Step 3: Using the decoder to obtain the image \(x_0\) from \(z_0\).

\[\tilde{x}_0 = \mathcal{D}(\tilde{z}_0)\]

It is a worth noting that, in the inference process of the LDM (with diffusers) (which can be found in the generate-images.py) in each inference step, the U-Net outputs the unconditional noise \(\epsilon_u\) and the conditional noise \(\epsilon_c\). And the final noise \(\epsilon = \epsilon_u + \text{guidance_scale} (\epsilon_c - \epsilon_u)\) is used to sample the next latent code \(z_{t+1}\).

Notebooks

Here is the embedded Jupyter notebook. The result is really interesting. In this example, I use a prompt Image of cassette player to generate images with Stable Diffusion version 1.4 with DDIM and 100 steps. Each row shows the Predicted image \(\tilde{x}_0 = \mathcal{D}(\tilde{z}_0)\), Generated image using the current latent code \(\tilde{x}_t = \mathcal{D}(\tilde{z}_t)\), and Scaled Difference between two images \(\delta = \frac{\tilde{x}_0 - \tilde{x}_t}{\max (\tilde{x}_0 - \tilde{x}_t)}\), respectively.

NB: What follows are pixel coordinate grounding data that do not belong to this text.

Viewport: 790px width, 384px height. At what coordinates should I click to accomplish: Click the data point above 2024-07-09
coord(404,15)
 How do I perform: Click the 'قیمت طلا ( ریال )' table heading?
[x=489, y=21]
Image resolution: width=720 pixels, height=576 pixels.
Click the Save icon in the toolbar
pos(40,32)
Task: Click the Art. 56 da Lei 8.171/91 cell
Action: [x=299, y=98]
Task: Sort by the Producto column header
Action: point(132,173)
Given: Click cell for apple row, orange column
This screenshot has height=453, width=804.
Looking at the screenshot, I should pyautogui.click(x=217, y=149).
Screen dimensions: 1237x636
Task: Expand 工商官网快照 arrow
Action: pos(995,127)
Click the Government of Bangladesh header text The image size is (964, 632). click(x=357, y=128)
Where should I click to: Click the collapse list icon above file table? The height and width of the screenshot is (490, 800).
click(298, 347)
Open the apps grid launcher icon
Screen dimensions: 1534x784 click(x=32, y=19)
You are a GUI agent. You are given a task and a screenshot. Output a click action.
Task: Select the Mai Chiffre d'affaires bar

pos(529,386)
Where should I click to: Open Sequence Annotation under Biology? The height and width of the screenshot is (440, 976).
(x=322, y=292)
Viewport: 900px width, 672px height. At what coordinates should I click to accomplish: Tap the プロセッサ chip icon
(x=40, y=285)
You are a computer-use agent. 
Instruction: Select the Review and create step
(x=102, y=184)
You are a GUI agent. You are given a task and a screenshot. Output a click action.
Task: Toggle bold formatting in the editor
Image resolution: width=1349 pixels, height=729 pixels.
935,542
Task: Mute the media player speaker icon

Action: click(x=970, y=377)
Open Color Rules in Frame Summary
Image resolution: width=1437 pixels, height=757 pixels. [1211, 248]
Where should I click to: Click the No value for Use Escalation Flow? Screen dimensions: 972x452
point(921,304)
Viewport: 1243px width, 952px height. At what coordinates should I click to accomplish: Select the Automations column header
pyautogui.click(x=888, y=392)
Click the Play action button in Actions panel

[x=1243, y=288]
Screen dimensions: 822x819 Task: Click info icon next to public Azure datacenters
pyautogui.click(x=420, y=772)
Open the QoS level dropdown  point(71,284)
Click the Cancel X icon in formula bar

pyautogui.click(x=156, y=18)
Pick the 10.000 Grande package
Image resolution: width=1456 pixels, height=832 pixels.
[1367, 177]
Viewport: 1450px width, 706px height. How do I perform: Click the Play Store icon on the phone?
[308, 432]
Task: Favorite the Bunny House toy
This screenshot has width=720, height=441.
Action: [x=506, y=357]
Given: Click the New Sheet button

We can see that, at early steps (i.e., \(t > 80\)) the two images look very noisy and do not show any sign of desired object in the prompt. However, if looking to the difference image (i.e., delta), we can still see some patterns of the object. It shows that the prediction technique works even at very early steps of the diffusion process. And, through the diffusion process, the difference becomes smaller and smaller and the two images nearly identical at the end of the process.